§ **What needs to be done**
Each line from the start of the listing below through the line containing "Switch to the Contracts" should be reproduced exactly, with no others.

§ **Records for this exercise**
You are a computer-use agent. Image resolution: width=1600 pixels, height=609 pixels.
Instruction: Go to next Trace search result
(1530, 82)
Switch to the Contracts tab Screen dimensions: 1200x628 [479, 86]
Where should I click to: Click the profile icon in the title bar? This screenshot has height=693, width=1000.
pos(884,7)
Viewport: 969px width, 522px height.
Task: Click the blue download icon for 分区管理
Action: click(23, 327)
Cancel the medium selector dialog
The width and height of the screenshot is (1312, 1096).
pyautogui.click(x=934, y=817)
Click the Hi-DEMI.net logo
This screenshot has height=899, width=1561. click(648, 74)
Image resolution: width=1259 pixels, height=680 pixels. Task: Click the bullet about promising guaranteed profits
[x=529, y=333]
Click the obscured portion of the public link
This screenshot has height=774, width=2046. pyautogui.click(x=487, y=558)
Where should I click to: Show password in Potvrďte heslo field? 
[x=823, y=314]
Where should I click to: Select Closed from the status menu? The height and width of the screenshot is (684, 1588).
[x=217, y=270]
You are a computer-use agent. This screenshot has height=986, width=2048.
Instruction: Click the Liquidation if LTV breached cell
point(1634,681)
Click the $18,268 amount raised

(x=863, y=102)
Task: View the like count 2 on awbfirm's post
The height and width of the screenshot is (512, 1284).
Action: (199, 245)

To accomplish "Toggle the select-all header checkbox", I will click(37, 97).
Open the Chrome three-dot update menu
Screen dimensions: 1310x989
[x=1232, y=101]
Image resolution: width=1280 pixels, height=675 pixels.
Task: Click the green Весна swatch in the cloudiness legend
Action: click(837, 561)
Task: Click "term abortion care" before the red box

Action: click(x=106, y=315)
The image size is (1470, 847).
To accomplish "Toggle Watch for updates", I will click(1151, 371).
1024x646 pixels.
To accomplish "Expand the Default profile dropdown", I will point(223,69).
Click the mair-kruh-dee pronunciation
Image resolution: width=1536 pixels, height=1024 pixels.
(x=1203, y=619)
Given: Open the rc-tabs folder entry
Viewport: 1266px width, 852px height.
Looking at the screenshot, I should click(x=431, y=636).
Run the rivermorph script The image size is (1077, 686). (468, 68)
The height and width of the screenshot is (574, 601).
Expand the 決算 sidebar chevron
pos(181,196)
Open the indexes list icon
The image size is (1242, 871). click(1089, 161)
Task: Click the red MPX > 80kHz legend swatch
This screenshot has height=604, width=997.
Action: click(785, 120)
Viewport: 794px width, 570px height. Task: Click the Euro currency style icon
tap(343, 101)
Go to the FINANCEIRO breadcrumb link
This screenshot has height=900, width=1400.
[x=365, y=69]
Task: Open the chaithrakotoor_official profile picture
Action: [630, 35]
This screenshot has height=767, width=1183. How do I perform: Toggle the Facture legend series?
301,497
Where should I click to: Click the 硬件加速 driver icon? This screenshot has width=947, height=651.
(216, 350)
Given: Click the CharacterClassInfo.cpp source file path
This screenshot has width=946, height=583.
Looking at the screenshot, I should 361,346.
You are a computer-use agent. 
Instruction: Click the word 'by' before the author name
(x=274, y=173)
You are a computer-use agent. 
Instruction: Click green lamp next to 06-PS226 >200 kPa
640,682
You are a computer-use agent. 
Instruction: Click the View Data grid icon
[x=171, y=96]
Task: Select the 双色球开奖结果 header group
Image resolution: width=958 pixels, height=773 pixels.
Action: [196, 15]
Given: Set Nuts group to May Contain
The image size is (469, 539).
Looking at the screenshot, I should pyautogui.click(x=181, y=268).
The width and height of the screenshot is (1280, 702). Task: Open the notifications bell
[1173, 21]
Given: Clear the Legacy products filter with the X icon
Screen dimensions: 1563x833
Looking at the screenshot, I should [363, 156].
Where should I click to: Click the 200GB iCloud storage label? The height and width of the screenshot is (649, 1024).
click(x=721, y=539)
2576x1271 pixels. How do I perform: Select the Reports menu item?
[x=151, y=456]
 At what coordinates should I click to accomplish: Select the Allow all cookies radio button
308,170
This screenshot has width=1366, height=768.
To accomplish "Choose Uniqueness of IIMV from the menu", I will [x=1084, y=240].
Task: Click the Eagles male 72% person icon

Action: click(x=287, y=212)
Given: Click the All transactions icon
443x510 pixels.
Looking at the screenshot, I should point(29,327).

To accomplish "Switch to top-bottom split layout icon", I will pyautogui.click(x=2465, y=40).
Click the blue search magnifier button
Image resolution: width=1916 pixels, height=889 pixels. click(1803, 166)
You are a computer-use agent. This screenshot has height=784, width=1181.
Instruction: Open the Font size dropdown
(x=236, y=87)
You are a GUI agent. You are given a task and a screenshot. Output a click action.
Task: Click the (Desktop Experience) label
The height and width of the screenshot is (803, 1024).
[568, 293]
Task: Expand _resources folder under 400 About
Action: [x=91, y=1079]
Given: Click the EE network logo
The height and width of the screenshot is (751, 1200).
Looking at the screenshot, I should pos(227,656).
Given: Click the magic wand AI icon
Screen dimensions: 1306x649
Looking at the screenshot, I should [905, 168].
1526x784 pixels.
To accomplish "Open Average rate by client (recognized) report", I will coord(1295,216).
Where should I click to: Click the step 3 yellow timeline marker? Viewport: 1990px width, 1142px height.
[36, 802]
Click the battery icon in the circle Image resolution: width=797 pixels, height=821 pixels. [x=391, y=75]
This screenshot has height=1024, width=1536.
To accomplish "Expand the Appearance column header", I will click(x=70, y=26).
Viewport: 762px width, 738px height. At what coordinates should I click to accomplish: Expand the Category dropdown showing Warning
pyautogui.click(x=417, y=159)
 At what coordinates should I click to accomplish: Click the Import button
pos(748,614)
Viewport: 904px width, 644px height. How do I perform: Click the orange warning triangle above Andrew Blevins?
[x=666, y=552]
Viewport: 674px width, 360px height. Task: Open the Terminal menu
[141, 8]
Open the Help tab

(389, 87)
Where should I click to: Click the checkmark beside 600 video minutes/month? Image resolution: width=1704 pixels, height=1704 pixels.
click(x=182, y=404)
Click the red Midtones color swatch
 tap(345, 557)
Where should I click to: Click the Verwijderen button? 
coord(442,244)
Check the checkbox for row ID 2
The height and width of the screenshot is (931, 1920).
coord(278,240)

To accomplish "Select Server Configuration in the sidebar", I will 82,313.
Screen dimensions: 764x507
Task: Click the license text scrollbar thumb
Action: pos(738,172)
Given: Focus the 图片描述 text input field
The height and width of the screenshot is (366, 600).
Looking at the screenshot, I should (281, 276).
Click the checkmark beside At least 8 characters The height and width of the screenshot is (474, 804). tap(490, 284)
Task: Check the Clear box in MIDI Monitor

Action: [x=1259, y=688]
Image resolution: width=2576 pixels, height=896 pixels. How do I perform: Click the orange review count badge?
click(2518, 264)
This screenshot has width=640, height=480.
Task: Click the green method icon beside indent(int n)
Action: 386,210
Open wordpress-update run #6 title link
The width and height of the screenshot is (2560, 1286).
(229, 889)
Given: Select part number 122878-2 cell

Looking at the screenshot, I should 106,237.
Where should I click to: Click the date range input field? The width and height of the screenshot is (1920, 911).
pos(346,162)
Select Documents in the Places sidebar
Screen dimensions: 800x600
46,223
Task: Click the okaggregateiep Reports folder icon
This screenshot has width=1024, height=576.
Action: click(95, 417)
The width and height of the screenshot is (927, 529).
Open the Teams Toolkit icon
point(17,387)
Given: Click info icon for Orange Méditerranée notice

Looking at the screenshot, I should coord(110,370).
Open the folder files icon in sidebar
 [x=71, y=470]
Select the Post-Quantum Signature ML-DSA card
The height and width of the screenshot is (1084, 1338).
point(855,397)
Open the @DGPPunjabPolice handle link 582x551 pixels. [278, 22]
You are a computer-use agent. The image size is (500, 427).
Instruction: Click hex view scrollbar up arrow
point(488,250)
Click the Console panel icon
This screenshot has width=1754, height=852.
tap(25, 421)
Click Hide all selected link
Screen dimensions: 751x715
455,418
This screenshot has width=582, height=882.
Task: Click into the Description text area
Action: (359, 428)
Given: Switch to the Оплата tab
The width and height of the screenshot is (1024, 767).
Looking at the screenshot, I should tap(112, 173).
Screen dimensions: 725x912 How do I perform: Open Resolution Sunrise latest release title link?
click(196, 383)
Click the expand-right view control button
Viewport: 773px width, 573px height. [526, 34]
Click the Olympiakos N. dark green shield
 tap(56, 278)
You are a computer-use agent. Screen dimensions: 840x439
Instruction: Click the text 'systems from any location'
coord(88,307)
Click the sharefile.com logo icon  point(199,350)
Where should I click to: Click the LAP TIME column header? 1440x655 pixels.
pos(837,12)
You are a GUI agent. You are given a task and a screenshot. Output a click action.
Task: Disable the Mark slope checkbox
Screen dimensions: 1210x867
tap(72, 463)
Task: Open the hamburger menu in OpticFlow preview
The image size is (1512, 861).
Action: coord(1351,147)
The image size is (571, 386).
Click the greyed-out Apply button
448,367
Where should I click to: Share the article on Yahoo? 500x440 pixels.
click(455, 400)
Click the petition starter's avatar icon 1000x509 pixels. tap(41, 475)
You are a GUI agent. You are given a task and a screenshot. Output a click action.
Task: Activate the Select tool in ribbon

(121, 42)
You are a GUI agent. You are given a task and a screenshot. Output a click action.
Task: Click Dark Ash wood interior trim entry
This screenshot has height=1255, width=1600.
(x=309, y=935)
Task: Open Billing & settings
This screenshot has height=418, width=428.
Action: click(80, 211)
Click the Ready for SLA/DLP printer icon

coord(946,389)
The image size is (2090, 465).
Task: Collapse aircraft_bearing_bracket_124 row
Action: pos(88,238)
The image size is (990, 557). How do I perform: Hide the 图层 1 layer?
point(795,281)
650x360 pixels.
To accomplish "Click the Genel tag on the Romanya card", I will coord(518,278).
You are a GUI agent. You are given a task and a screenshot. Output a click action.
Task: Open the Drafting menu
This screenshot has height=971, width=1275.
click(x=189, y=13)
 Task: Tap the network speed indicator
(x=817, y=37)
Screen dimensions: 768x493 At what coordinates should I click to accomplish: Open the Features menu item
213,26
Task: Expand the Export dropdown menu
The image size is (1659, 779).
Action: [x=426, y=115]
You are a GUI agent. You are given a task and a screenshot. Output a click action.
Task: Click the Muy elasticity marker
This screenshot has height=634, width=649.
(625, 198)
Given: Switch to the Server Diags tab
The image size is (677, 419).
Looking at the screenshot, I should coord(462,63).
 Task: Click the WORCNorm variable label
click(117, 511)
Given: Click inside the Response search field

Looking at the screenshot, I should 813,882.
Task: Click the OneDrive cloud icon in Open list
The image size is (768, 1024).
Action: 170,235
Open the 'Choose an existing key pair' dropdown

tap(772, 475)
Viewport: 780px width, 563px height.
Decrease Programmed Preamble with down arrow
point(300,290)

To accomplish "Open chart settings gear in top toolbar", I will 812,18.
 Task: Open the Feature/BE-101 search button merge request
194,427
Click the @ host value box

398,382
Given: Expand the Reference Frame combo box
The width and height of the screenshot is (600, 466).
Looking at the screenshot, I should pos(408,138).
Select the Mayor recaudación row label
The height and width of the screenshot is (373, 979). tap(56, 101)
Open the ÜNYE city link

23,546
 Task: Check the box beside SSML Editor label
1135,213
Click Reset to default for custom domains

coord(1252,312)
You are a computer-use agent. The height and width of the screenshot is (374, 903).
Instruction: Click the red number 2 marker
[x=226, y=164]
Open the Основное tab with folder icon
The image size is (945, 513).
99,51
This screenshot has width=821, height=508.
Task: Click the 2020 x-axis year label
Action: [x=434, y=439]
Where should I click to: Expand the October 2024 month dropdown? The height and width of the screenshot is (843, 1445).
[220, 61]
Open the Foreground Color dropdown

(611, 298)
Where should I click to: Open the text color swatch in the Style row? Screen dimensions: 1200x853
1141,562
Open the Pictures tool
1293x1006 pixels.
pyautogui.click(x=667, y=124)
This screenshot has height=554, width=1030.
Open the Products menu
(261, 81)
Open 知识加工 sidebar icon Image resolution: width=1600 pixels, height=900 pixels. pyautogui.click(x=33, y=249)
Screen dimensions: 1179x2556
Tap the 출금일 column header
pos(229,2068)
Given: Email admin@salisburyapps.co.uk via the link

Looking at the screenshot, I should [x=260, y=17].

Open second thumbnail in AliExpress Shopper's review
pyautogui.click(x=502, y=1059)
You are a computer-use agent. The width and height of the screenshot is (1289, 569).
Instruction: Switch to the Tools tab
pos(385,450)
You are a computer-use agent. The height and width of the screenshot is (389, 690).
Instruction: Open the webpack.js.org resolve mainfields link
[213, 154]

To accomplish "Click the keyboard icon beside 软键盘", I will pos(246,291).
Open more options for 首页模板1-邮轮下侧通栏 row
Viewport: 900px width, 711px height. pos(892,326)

§ **Answer to the exercise**
You are a computer-use agent. Image resolution: width=1600 pixels, height=609 pixels.
Instruction: Go to next Trace search result
(1530, 82)
Switch to the Contracts tab Screen dimensions: 1200x628 [479, 86]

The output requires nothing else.